Solanum vestissimum

Scientific classification
- Kingdom: Plantae
- Clade: Tracheophytes
- Clade: Angiosperms
- Clade: Eudicots
- Clade: Asterids
- Order: Solanales
- Family: Solanaceae
- Genus: Solanum
- Species: S. vestissimum
- Binomial name: Solanum vestissimum Dunal

= Solanum vestissimum =

- Genus: Solanum
- Species: vestissimum
- Authority: Dunal

Species of flowering plant

Solanum vestissimum is a subtropical perennial plant from northwestern South America. Also known within its native range as toronjo, tumo, or coquina melón, S. vestissimum is a large semi-woody plant or shrub, up to 8 meters in height, though usually much smaller. The very large heart-shaped leaves are lined with spines along the top and bottom of the dorsal vein, similar to the naranjilla or pseudolulo. The leaves and stems of the plant are otherwise covered in short, felt-like hairs.

Native to temperate, cloud forest zones of Colombia and Venezuela, the toronjo bears edible fruit, but is rarely cultivated.
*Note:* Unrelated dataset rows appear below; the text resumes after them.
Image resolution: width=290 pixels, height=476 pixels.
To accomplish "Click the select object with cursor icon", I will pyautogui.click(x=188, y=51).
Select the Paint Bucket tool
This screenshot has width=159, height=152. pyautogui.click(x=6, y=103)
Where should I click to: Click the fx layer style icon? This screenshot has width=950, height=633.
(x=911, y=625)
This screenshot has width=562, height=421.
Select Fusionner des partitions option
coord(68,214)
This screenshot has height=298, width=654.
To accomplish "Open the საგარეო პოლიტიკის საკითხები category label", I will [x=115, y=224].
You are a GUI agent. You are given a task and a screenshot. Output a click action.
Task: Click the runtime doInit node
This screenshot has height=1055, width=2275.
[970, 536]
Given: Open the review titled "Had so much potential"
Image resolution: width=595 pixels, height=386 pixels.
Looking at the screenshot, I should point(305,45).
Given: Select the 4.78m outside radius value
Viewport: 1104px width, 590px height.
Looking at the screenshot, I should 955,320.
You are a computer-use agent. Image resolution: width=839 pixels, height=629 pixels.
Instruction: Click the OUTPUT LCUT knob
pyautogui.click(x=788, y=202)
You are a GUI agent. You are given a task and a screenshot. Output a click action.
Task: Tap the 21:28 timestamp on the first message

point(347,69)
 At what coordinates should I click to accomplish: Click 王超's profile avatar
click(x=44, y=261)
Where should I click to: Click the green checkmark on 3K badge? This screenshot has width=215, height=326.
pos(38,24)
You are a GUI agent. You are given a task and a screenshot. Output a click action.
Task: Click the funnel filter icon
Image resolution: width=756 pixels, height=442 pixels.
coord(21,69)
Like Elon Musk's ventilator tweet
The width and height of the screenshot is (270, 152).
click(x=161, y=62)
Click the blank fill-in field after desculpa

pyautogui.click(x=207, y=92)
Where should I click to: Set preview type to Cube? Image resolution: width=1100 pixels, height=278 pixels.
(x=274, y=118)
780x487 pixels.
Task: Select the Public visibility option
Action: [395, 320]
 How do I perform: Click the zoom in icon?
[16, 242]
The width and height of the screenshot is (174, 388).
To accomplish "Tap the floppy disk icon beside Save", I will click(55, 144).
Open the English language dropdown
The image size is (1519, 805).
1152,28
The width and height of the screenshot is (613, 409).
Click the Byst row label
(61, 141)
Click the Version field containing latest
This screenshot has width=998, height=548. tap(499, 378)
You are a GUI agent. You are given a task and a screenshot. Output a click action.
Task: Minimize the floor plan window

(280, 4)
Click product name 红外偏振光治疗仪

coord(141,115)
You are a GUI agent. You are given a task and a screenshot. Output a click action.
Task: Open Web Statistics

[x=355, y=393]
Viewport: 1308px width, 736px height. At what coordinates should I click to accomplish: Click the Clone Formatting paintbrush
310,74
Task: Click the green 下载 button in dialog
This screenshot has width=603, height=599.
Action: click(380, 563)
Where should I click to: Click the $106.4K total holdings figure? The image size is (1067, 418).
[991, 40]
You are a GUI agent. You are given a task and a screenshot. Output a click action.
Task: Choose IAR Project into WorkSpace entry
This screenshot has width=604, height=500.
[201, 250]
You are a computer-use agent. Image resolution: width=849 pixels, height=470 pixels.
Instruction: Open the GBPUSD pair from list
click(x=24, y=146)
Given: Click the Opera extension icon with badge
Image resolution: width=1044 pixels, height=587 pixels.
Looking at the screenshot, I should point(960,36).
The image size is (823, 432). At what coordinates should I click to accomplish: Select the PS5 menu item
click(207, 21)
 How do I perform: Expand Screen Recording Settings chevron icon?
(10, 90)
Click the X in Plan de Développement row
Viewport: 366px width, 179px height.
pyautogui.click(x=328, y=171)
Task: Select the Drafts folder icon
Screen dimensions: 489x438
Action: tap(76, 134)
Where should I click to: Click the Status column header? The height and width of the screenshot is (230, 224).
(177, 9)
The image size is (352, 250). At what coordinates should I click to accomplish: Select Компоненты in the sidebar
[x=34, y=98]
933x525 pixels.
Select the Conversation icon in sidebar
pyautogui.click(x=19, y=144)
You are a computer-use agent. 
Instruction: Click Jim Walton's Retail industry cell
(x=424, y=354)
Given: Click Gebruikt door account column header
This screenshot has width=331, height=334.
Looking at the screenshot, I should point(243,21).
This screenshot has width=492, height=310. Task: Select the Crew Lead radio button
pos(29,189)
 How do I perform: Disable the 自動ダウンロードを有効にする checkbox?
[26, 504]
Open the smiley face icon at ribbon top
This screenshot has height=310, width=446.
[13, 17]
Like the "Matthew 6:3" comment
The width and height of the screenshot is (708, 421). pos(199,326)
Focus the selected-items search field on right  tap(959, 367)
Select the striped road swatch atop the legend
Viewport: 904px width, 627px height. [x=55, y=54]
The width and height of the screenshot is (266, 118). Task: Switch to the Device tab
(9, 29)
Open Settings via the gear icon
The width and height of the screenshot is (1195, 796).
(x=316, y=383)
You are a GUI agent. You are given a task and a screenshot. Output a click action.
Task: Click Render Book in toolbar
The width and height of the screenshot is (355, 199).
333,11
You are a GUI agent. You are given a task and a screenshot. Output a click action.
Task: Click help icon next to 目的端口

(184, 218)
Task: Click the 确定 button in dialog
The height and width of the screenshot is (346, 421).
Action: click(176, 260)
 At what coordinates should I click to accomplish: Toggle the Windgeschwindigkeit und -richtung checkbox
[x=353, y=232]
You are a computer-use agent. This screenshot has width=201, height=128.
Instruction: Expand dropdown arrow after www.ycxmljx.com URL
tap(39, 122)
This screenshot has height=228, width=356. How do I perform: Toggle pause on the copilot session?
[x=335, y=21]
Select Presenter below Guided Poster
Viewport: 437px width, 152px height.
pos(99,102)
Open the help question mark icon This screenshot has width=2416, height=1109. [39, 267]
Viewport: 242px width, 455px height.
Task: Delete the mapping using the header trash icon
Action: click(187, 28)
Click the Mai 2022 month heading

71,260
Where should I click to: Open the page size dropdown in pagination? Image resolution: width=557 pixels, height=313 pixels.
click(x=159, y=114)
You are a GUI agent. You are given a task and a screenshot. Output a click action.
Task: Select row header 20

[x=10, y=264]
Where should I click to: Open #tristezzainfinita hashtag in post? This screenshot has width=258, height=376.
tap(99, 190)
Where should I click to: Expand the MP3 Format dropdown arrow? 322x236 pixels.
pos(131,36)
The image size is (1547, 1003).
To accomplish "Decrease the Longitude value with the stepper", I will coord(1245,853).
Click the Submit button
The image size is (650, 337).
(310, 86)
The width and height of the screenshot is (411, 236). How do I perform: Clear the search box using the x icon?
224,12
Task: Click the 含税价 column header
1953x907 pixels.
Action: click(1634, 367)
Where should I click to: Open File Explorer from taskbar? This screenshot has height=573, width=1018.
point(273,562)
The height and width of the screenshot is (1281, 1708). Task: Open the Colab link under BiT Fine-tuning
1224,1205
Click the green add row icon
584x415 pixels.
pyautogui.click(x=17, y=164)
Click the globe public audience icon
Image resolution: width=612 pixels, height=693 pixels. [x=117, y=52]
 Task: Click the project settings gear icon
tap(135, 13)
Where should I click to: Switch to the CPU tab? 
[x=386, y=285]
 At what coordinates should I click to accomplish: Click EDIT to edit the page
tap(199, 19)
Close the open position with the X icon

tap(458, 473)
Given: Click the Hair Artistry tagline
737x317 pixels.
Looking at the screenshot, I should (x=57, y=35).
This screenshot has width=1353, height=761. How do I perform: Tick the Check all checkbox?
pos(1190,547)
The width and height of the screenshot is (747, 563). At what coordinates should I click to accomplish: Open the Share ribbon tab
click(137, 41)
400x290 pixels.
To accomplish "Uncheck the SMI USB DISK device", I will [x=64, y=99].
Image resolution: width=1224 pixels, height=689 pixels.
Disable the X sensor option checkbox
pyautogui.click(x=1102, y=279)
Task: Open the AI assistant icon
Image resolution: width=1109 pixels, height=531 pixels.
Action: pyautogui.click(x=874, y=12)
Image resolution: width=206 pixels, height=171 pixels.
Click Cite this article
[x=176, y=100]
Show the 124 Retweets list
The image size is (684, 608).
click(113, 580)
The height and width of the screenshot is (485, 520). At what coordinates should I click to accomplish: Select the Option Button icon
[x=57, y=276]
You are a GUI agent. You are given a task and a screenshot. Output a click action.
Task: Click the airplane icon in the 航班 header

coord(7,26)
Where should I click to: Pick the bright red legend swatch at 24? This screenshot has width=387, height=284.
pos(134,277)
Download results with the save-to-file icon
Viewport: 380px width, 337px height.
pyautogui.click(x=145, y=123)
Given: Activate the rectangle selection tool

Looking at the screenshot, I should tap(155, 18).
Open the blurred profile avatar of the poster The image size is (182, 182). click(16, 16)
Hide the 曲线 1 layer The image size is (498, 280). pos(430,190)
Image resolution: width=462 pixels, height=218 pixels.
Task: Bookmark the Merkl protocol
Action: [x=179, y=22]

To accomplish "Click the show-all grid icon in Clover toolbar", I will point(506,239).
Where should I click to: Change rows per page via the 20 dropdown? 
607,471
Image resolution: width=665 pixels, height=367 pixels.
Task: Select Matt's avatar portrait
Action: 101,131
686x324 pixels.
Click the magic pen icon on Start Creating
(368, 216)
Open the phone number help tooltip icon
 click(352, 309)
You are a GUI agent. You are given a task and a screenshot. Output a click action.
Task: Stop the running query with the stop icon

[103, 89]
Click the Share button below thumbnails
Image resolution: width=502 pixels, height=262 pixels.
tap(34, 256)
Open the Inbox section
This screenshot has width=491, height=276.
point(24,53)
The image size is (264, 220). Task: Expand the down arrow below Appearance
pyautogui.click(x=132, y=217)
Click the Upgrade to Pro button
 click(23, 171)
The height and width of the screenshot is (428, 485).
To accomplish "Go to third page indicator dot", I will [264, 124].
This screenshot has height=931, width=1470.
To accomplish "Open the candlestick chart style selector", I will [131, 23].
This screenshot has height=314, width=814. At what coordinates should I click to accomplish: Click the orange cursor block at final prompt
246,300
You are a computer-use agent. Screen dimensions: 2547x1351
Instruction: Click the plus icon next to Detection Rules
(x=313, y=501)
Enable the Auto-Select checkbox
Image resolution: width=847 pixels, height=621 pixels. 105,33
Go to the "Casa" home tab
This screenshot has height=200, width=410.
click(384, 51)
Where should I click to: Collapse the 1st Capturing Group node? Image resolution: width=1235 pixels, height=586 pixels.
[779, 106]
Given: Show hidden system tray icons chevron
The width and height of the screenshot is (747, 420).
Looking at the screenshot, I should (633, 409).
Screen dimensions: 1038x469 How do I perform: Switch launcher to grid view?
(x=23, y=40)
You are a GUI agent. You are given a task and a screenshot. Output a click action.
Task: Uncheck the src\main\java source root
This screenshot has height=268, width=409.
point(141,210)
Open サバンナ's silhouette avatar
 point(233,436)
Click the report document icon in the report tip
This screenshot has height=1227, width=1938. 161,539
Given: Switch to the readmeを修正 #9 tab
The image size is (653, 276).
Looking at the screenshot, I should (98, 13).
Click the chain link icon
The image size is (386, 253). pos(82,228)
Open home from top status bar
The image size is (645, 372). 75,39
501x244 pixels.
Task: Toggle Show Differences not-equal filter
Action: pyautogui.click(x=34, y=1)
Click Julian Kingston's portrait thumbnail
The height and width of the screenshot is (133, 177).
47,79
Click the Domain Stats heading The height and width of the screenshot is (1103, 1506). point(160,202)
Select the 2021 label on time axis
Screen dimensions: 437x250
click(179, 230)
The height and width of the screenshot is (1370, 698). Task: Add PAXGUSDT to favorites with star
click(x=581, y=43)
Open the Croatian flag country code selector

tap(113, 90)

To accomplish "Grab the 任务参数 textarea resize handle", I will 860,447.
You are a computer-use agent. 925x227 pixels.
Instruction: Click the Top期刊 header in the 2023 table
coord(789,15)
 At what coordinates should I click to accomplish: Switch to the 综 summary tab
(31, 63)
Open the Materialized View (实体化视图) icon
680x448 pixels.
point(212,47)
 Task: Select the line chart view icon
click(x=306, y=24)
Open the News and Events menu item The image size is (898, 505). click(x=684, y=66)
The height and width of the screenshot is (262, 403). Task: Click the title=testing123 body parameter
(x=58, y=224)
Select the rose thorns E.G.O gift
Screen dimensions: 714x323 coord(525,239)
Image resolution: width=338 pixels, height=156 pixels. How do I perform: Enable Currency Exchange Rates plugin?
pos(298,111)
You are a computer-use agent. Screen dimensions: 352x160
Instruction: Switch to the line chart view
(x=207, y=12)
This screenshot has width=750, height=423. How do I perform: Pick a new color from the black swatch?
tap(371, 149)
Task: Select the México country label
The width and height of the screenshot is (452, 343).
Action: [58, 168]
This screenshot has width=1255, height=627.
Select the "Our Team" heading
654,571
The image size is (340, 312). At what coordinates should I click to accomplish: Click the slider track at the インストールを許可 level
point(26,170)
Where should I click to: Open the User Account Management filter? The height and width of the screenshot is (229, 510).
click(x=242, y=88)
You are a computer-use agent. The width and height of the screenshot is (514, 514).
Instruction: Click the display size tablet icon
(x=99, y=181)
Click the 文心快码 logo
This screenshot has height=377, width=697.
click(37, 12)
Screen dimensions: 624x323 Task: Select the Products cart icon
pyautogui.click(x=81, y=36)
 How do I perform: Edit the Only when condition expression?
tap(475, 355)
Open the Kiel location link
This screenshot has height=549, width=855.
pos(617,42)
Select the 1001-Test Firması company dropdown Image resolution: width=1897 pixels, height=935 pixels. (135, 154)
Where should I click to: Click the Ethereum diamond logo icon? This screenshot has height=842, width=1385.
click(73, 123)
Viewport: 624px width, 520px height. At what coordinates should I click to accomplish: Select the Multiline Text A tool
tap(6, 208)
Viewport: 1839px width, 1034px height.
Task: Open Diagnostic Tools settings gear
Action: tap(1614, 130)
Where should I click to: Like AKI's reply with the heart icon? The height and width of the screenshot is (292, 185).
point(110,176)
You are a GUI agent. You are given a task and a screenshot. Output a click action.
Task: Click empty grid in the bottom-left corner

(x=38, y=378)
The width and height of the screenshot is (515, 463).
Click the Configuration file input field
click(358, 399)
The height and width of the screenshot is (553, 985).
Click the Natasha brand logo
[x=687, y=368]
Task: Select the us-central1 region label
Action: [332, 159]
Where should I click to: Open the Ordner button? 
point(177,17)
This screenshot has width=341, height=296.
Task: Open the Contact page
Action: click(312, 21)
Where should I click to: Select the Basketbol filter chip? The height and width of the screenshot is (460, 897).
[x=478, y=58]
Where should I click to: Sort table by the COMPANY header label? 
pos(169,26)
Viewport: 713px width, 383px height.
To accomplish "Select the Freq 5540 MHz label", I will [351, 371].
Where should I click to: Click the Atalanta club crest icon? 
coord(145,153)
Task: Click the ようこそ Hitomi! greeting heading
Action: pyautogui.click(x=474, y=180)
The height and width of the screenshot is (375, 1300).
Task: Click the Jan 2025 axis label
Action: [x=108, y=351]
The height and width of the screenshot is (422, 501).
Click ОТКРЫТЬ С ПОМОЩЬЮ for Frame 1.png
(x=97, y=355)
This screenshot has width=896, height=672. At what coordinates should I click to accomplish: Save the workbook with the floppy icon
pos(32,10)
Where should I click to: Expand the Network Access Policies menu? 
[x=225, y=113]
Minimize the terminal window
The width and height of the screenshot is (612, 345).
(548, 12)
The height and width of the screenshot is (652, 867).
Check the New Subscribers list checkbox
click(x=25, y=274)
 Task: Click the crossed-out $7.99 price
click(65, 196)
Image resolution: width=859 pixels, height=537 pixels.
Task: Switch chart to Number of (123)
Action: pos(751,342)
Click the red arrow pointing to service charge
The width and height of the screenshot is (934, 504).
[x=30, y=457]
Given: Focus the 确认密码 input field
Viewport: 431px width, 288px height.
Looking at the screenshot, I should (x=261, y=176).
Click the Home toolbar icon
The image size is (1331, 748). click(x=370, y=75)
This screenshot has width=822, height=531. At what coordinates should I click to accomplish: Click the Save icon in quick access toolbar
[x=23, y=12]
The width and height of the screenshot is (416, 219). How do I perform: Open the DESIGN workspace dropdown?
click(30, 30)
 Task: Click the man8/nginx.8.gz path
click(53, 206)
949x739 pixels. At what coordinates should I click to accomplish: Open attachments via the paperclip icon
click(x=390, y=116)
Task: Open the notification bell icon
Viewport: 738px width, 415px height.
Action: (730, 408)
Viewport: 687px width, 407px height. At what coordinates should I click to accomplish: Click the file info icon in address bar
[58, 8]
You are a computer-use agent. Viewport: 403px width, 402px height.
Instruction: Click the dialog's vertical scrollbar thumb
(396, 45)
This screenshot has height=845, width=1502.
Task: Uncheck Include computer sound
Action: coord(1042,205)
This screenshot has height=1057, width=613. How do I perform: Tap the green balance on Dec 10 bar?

Instead, the plant proliferates as a weedy species at medium-altitude locations in its native countries. Like the naranjilla, the toronjo prefers shaded or semi-shaded growing environments.

The fruit is a large berry, green when unripe, ripening to yellow or yellow-orange, about the size of a small tomato or a large tomatillo. The orange flesh is filled with an abundance of small seeds. The strong, sweet-tart flavor is regarded as excellent, and worthy of further agricultural investigation, but the fruit is also covered with sharp bristles which persist upon full ripening, and which can be irritating to the skin Unharvested fruit will often swell and burst, releasing seeds. Some botanists consider the toronjo to be worthy of investigation as an agricultural fruit plant, though a significant amount of breeding and selection for less bristly fruits would be needed.

==Classification==
Within the genus Solanum, S. vestissimum is a part of the leptostemonum clade. Within this clade, S. vestissimum belongs to the Lasiocarpa clade. Other species within this clade include: S. candidum, S. hyporhodium, S. lasiocarpum, S. felinum, S. quitoense, S. repandum and S. pseudolulo. Specimens of each of these plants are often spiny, covered in short hairs, and share a similar leaf shape; many of them bear edible fruit, and hybrids between many of these species are possible. In both fruit quality and plant appearance, there is considerable diversity within each of these species.